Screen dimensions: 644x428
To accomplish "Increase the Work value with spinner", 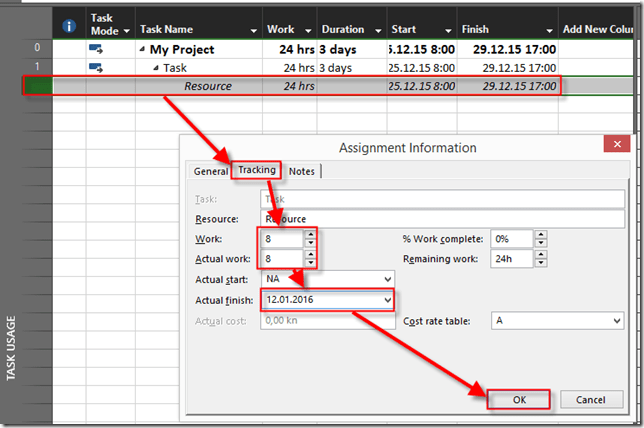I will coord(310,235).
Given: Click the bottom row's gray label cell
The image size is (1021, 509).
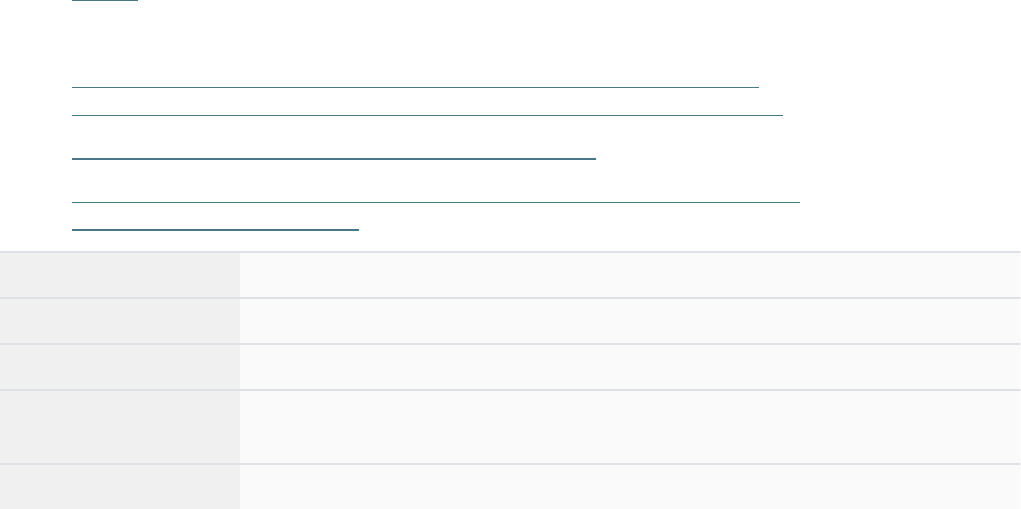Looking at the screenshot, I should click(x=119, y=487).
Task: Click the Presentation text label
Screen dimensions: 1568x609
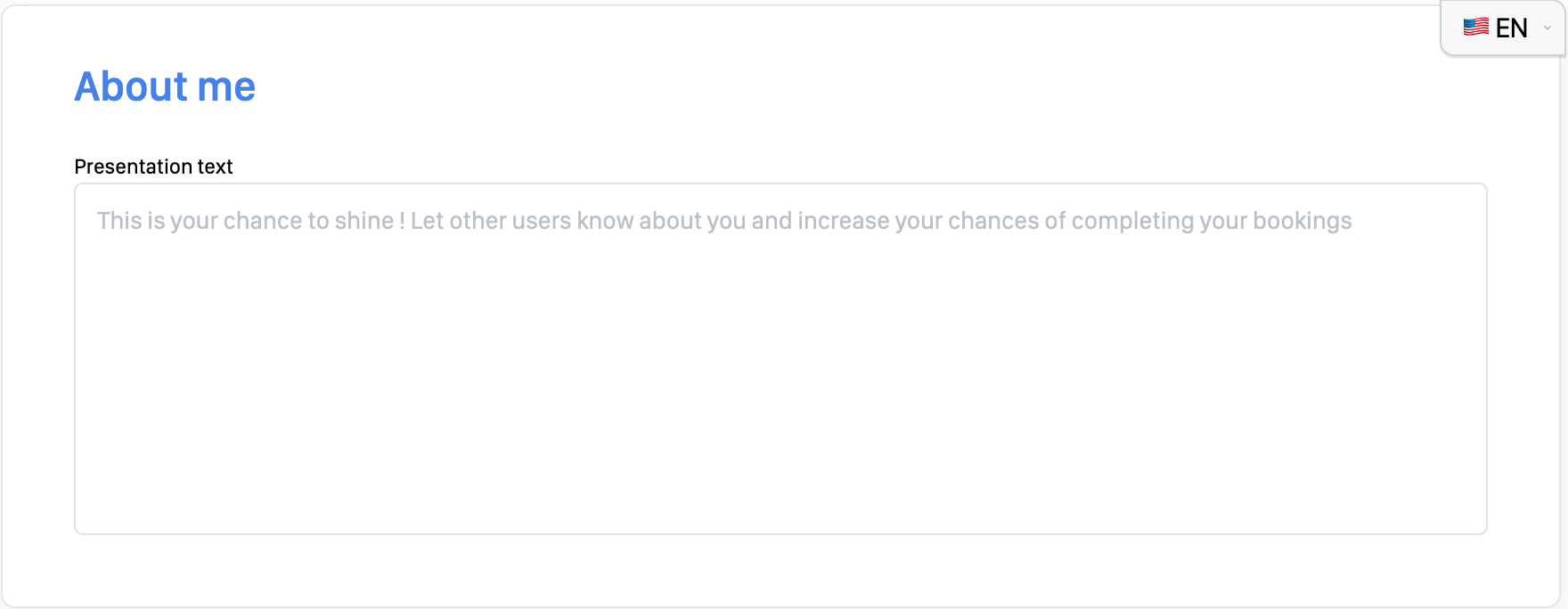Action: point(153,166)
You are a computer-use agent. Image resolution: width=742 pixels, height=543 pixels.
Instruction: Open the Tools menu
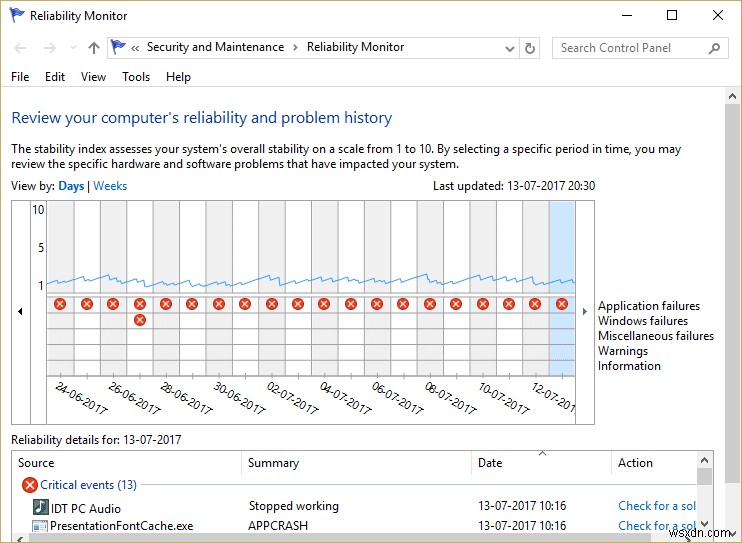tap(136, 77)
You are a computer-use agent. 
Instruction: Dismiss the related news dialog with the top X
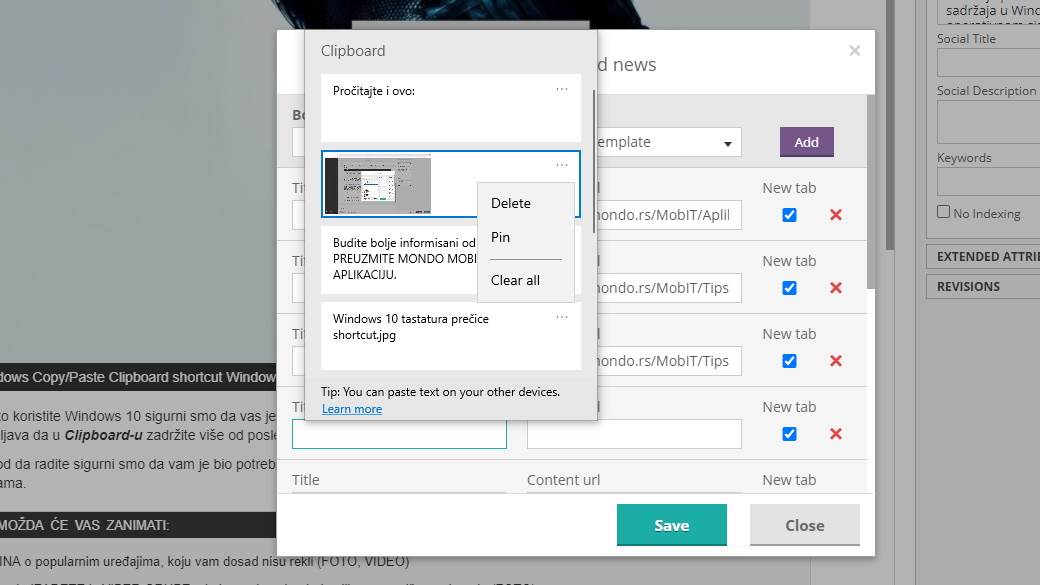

## Given exercise
Copy the items word for word, from the line containing "Given: Click the bottom row's gray label cell" through the end of the items, including both ends. Leave out the pictures.

## Solution for this exercise
Given: Click the bottom row's gray label cell
The image size is (1021, 509).
Looking at the screenshot, I should click(x=119, y=487).
Task: Click the Presentation text label
Screen dimensions: 1568x609
Action: point(153,166)
You are a computer-use agent. Image resolution: width=742 pixels, height=543 pixels.
Instruction: Open the Tools menu
tap(136, 77)
You are a computer-use agent. 
Instruction: Dismiss the related news dialog with the top X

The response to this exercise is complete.